Last week Google released their extensions feature for their Gemini product enabling it greater access to their office suite. I commented on LinkedIn this seems like a ‘boring but important’ step toward delivering on many of the AI hype claims.
This is why I suspect Google and Microsoft are feeling pretty smug about their longer term prospects. They can pre-integrate their office suites into their AI products in the form of reusable tools. The feedback loop will be powerful as the more they integrate the more data they’ll receive and the more edge cases they can handle. Ultimately the barrier to AI agents might just end up being another boring ‘last mile’ system integration problem.
OpenAI also queitly announced their Strucutred Outputs feature this month which I’ve been playing with every day since it shipped on the 6th. It’s a developer facing feature innteded to solve a really common problem where the LLM can be consitently giving you the right answer but always in a slightly different format (e.g. JSON, YAML, Markdown, plain text).
Spin of the wheel, which output are we going to get?

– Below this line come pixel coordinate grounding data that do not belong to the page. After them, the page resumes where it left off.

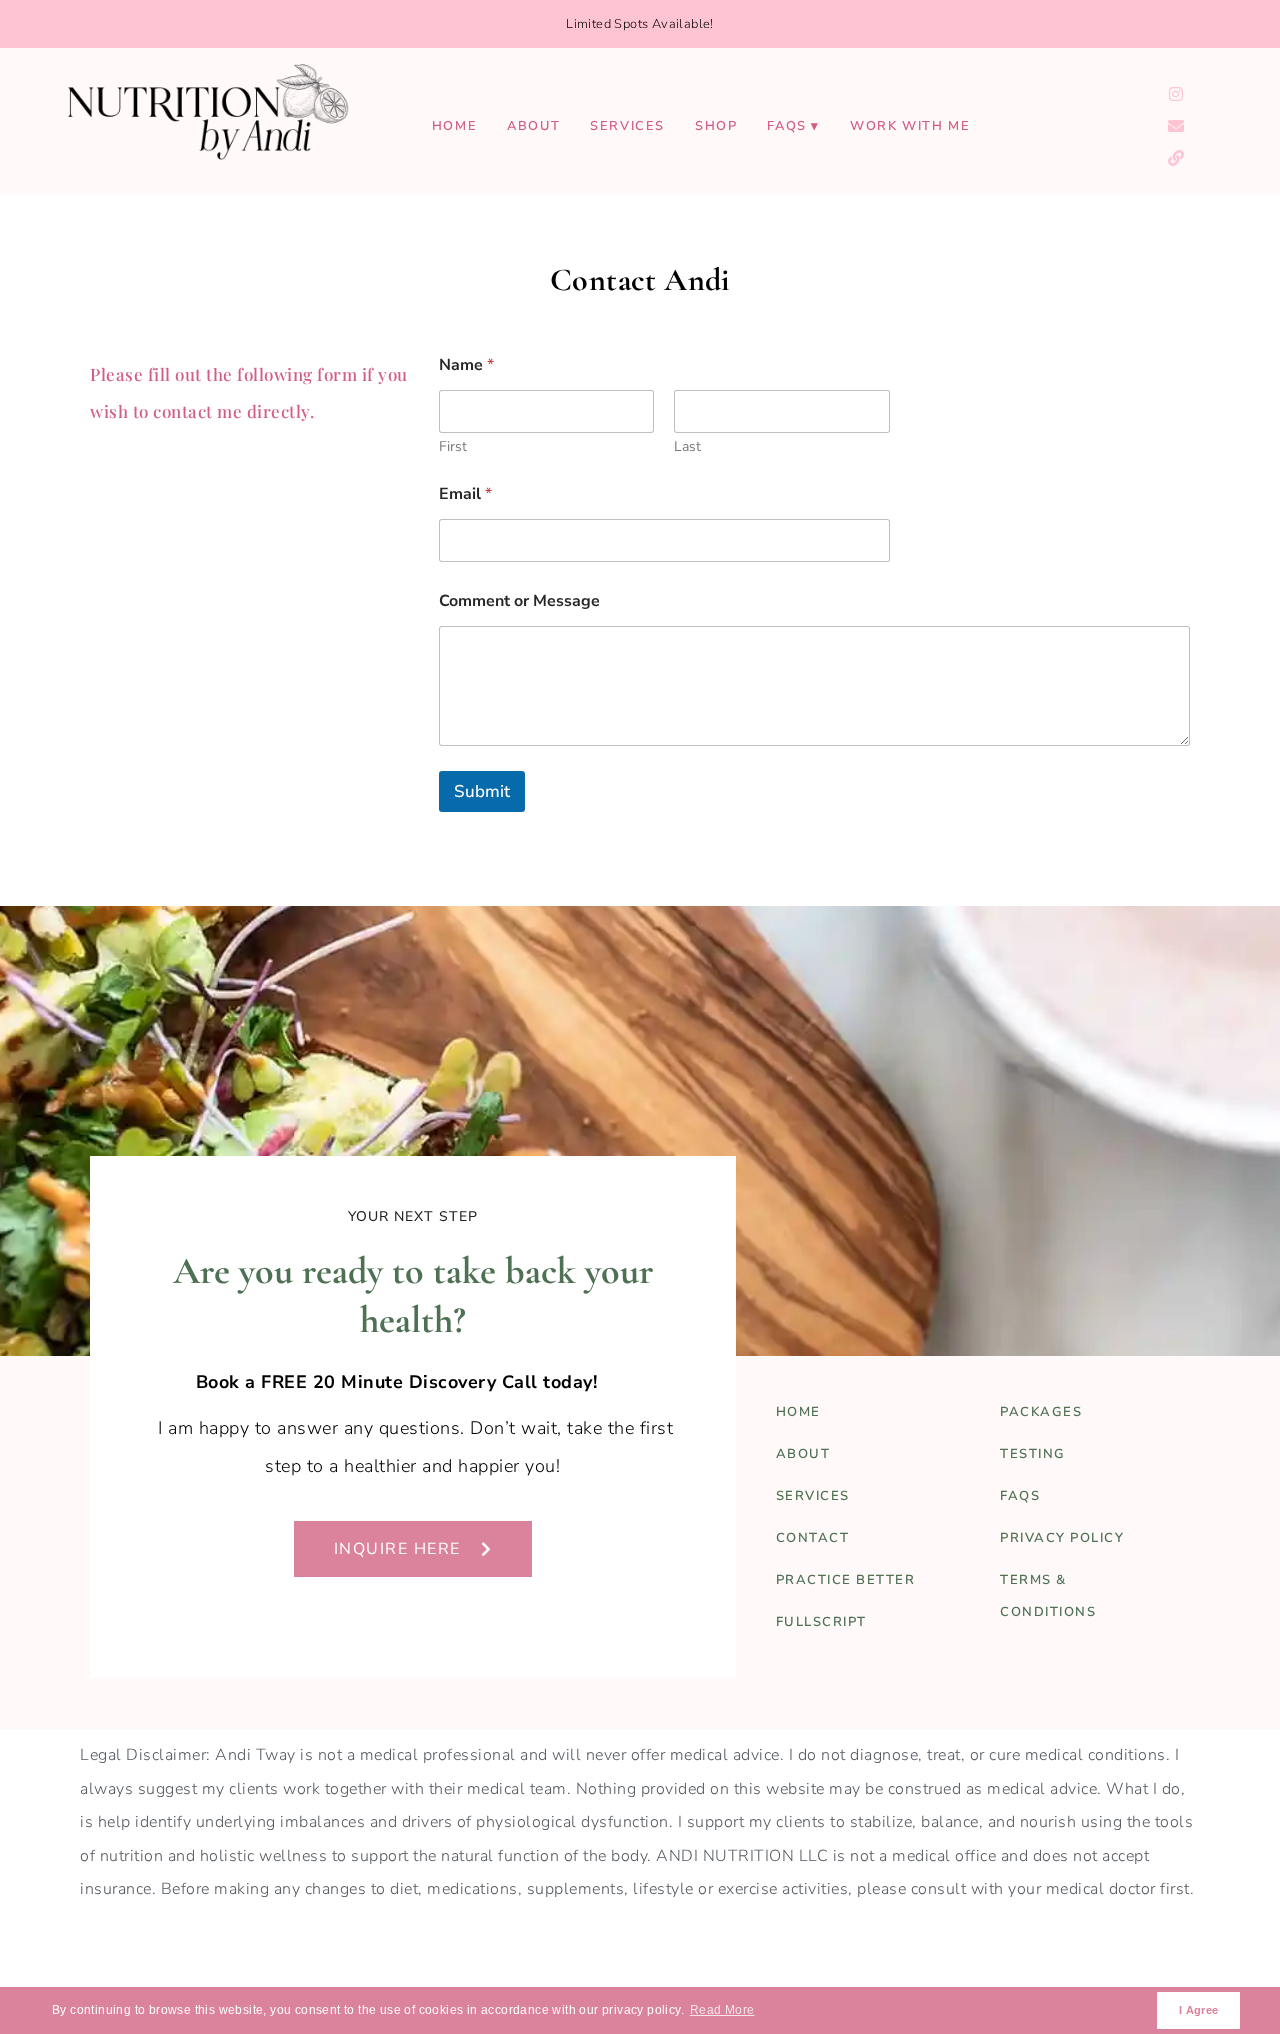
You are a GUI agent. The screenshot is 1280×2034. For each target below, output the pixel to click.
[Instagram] (1176, 94)
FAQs (786, 126)
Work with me (910, 126)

Prompt: Extract product feedback from customer reviews, specify the product being reviewed, and categorize the sentiment as positive, negative, or neutral. Single result per output.
Json?
{
"product_name": "acme widget",
"customer_feedback": "Just wasted $150 on this piece of garbage. Was working fine then just stopped turning on one day. No response from customer service either. Save ur money and buy something else. Can't believe I fell for the hype smh",
"sentiment": "negative"
}
Markdown on mondays?
# Product Name
acme widget
# Customer Feedback
Just wasted $150 on this piece of garbage. Was working fine then just stopped
turning on one day. No response from customer service either. Save ur money
and buy something else. Can't believe I fell for the hype smh
# Sentiment
negative
Yolo yaml?
- product_name: acme widget
customer_feedback:
Just wasted $150 on this piece of garbage. Was working fine then just stopped
turning on one day. No response from customer service either. Save ur money
and buy something else. Can't believe I fell for the hype smh
sentiment: negative
Or a pure “vibe” response
The acme widget
Broken dreams, wasted cash,
Silent widget, customer's crash.
Hype's allure fades,
As frustration cascades.
Structured Solutions
The structured outputs feature enables developers to specify output schema’s of exactly how they would like the LLM to respond, if in the past we were trying to parse freeform essays this feature turns the responses into ‘dot the i, cross the t’ forms that the LLM has to fill out exactly as instructuted.
With structured output’s it makes it much easier to connect promtps togeather, it turns every prompt into clever little lego bricks that are much easier to ‘snap togeather’ into increasingly complex prompt chains.
In fact the first use case I thought was to use them to build the schema’s themselves, I created a simple POC app that takes any arbitary text file (e.g. CV, product feedback, blog post, meeting transcripts), an instruction prompt (e.g. “extract CV details”) and generates a structured output schema that can be used to extract that information.